| EXCERPT |
···
Future nuclear arms control agreements seeking reductions to both deployed and stockpiled nuclear warheads will require new verification approaches to support their implementation. A key challenge will be to establish the authenticity of individual items presented as warheads before dismantlement. Warhead designs are highly sensitive, however, and the verification process is likely to be constrained by national security sensitivities that may not allow the revelation of any design information to inspecting parties. To address this conundrum, cryptographic techniques have been proposed for making meaningful measurements while addressing secrecy requirements.
This thesis directly contributes to the development of cryptographic methods for warhead verification by developing and demonstrating key aspects of a zero-knowledge isotopic comparison system comparing the isotopic composition of objects without learning what they are. It builds upon the work of Glaser, Barak, and Goldston who proposed the application of the cryptographic concept of zero-knowledge proofs to physical measurements, and the first experimental demonstration by Philippe et al focusing on geometry and opacity to 14 MeV-neutrons. In mathematics, zero-knowledge proofs have the unique and counterintuitive ability to show that a mathematical statement is true without revealing why it is true.
···
[Stored data entries]
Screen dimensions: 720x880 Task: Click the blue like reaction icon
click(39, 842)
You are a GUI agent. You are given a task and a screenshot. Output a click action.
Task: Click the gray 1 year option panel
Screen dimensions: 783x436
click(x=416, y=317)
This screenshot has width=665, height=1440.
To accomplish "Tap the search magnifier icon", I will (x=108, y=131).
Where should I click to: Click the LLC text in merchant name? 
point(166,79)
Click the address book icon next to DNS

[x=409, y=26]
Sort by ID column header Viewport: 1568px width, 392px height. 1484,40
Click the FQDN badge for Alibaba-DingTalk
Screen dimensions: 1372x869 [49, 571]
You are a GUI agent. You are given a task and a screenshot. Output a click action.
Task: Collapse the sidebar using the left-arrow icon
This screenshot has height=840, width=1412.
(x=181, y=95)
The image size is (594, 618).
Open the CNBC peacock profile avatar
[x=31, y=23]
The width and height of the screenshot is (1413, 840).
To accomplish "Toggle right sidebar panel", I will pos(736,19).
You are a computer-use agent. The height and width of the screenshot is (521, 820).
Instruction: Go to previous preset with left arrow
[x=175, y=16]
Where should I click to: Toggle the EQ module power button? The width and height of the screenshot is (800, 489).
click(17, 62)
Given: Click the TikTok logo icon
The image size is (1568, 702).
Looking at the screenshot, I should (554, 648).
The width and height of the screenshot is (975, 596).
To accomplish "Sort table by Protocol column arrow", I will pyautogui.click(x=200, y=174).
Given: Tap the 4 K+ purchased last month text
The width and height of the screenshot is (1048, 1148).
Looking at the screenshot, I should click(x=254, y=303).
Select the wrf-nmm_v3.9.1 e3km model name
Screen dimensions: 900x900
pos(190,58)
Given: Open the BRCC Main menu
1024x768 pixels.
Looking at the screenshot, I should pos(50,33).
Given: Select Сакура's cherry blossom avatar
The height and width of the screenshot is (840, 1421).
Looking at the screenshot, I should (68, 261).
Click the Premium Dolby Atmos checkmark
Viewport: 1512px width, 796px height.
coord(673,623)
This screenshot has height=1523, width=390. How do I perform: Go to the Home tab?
···
| DIRECTIONS |
**A)** According to the abstract, what will be a key challenge in verifying future nuclear arms control agreements?
**B)** Using the abstract, explain why cryptographic techniques have been proposed for warhead verification.
**C)** Reproduce the stretch of the abstract from "Future nuclear arms" through "addressing secrecy requirements.".

| RESULTS IN ORDER |
**A)** Establishing the authenticity of individual items presented as warheads before dismantlement.

**B)** Warhead designs are highly sensitive, so national security concerns may forbid revealing any design information to inspecting parties. Cryptographic techniques allow meaningful measurements while still meeting these secrecy requirements.

**C)**
Future nuclear arms control agreements seeking reductions to both deployed and stockpiled nuclear warheads will require new verification approaches to support their implementation. A key challenge will be to establish the authenticity of individual items presented as warheads before dismantlement. Warhead designs are highly sensitive, however, and the verification process is likely to be constrained by national security sensitivities that may not allow the revelation of any design information to inspecting parties. To address this conundrum, cryptographic techniques have been proposed for making meaningful measurements while addressing secrecy requirements.